We have learned from the commands you have answered for us, that there is no UEFI presence on your HDD, /dev/sda, so there are no references to EFI. Note the disclaimer following these instructions before you use the following commands.
Type them and enter them, exactly as written and only after each succeeds, complete the next one.

Code:
lsblk

# this will list the available partitions on the 2 drives, also perhaps the DVD drive (could be sr0).
# be sure you have taken that boot flag off /dev/sda1, your root partition.

sudo mount /dev/sda1 /mnt
sudo manjaro-chroot /mnt

# the prompt will change, and include a # to show you are now Root

grub-install /dev/sda
update-grub
exit

# this last takes you out of chroot and back to manjaro user prompt

reboot
When you run that last command, you may get some output on a black screen, and it may include a stop job of up to 1 minute 30 seconds, if so, let it run its course.
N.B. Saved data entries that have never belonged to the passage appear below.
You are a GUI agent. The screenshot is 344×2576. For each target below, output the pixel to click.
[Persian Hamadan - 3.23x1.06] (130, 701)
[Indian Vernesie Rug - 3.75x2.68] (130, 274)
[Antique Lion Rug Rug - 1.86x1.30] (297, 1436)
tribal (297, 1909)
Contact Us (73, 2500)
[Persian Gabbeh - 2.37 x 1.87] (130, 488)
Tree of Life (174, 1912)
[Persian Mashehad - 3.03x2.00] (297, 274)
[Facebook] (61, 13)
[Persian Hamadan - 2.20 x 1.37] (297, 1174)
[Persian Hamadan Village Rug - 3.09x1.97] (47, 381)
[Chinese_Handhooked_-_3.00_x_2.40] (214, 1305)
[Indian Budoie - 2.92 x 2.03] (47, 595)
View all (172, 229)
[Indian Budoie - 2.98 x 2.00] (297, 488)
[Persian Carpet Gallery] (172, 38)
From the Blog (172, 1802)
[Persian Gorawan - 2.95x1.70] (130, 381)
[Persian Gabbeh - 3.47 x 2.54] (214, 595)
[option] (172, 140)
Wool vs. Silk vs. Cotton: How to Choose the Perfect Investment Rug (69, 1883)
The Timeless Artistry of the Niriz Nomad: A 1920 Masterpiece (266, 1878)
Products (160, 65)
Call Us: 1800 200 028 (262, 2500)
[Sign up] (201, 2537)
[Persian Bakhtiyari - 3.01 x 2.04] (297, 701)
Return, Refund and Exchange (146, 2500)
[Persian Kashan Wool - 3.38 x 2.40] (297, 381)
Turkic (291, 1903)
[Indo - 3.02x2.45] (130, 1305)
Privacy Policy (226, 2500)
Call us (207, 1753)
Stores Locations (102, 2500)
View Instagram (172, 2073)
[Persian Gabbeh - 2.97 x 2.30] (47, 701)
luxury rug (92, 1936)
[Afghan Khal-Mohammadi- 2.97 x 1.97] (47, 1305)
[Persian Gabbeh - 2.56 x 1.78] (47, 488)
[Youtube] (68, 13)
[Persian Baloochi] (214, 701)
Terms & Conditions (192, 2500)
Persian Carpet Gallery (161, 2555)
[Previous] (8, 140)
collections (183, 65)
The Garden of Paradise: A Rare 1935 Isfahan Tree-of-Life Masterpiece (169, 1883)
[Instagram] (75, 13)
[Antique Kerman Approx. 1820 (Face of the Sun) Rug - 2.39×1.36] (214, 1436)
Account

On the rebooting, see if it takes you into your Manjaro install.

DISCLAIMER

This option may remove your option to start at Windows. Windows will still be there, but may need to be chosen to start from, from your Boot Order BIOS choices. This is because your Manjaro is running in MBR mode, aka CSM (Compatibility Support Mode) aka Legacy mode. And that will not recognise the UEFI-based Windows as an option.


Available for more questions when next I am online.